通過對響應面試驗結果進行分析，得到最佳發酵工藝為麥芽糖添加量44.15 g/L、大豆蛋白胨濃度11.32 g/L、磷酸二氫鈉7.80 g/L。結合Plackett-Burman聯合BBD-RSM進行的優化試驗，并根據實際操作可行性，得到最佳條件為麥芽糖44 g/L、大豆蛋白胨11g/L、磷酸二氫鈉8 g/L、接種量4%、轉速160 r/min、發酵溫度28 ℃、發酵時間72 h、初始pH 7，此時胞外多糖的產量最高為4.68 g/L，以上述條件進行了3次驗證試驗。結果發現該條件下胞外多糖的實際值為（4.56±0.13）g/L，接近于預測值4.68 g/L。因此，通過Plackett-Burman設計與BBD響應面方法相結合優化黃褐假單胞菌合成胞外多糖的發酵條件是可靠且實用的。

2.7 黃褐假單胞菌Y11產胞外多糖抗氧化性評價

不同質量濃度的胞外多糖對4種自由基的清除活性見圖10。由圖10可知，在一定濃度范圍內，EPS對DPPH、ABTS、OH、超氧陰離子自由基清除活性表現出濃度依賴性，但均低于維生素C（vitamin C，VC）。當質量濃度為2.5 mg/mL時，EPS的自由基清除率可達到最大值，EPS對DPPH自由基、ABTS自由基、羥自由基、超氧陰離子自由基的清除能力分別為（70.83±1.80）%、（45.00±1.73）%、（65.83±1.80）%和（44.6±2.11）%，這表明EPS具有較好的自由基清除活性。

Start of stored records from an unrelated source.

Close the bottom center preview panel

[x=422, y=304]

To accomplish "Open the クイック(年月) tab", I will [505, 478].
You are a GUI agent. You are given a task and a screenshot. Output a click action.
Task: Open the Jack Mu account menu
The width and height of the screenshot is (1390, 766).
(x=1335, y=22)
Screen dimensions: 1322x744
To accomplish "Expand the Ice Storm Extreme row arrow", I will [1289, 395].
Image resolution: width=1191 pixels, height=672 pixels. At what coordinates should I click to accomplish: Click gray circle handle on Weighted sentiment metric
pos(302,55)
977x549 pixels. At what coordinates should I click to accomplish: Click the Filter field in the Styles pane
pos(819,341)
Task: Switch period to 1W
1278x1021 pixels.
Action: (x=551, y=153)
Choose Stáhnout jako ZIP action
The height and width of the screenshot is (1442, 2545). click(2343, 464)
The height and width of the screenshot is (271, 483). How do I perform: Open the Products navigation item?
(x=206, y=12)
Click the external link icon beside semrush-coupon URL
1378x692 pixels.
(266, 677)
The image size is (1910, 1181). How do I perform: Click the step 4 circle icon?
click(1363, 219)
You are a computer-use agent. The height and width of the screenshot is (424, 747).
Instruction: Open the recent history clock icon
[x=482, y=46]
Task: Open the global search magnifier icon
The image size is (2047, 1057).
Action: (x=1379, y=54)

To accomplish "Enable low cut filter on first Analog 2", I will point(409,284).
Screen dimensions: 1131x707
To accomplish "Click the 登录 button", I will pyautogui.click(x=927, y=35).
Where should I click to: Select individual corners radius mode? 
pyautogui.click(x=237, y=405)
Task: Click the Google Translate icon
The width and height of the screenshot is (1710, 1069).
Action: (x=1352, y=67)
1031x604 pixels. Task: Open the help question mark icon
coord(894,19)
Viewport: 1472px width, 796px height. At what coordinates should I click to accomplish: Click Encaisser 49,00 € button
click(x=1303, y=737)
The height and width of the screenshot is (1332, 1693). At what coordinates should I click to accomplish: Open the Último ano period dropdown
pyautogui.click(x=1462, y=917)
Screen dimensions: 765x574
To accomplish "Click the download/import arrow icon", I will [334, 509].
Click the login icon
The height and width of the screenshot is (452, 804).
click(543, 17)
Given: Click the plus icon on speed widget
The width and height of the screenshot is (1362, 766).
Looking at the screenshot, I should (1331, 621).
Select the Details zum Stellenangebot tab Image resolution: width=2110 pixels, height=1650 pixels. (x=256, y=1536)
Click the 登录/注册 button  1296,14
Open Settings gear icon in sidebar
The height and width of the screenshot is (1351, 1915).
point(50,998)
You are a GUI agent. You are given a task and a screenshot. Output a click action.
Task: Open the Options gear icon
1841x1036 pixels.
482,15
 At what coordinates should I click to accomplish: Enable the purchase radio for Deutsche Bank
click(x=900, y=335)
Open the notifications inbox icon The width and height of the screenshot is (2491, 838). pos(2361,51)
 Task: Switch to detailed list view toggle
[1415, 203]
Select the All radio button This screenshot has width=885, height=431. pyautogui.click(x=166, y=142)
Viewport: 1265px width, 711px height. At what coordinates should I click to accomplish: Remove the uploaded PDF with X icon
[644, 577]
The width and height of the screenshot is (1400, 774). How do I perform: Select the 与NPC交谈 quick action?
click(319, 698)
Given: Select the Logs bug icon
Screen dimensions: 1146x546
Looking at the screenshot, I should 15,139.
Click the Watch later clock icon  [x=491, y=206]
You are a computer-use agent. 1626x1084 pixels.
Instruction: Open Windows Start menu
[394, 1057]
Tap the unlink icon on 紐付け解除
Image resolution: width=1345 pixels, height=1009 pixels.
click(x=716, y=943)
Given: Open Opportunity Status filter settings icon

圖10 不同質量濃度EPS對DPPH（A）、ABTS（B）、OH（C）及超氧陰離子（D）自由基清除率的影響Fig. 10 Effect of different mass concentrations of EPS on free radical scavenging rate of DPPH (A), ABTS (B), OH (C) and superoxide anion (D)

3 結論

本研究通過單因素試驗、Plackett-Burman設計聯合Box-Behnken響應面設計，優化了黃褐假單胞菌Y11產胞外多糖條件，并研究了其胞外多糖的抗氧化性。結果表明，黃褐假單胞菌Y11產胞外多糖最佳發酵工藝為麥芽糖添加量44 g/L、大豆蛋白胨添加量11 g/L、磷酸二氫鈉添加量8 g/L、接種量4%、轉速160 r/min、發酵溫度28 ℃、發酵時間72 h、初始pH 7.0，此時胞外多糖的產量最高為4.56 g/L，是優化前的3.7倍。抗氧化性研究結果表明，EPS具有一定的DPPH自由基、ABTS自由基、羥自由基和超氧陰離子自由基清除活性，對于測定的體外活性強弱表現為VC＞EPS。本研究為黃褐假單胞菌EPS的工業化生產提供了一定的參考，對胞外多糖的體外抗氧化活性提供了理論依據。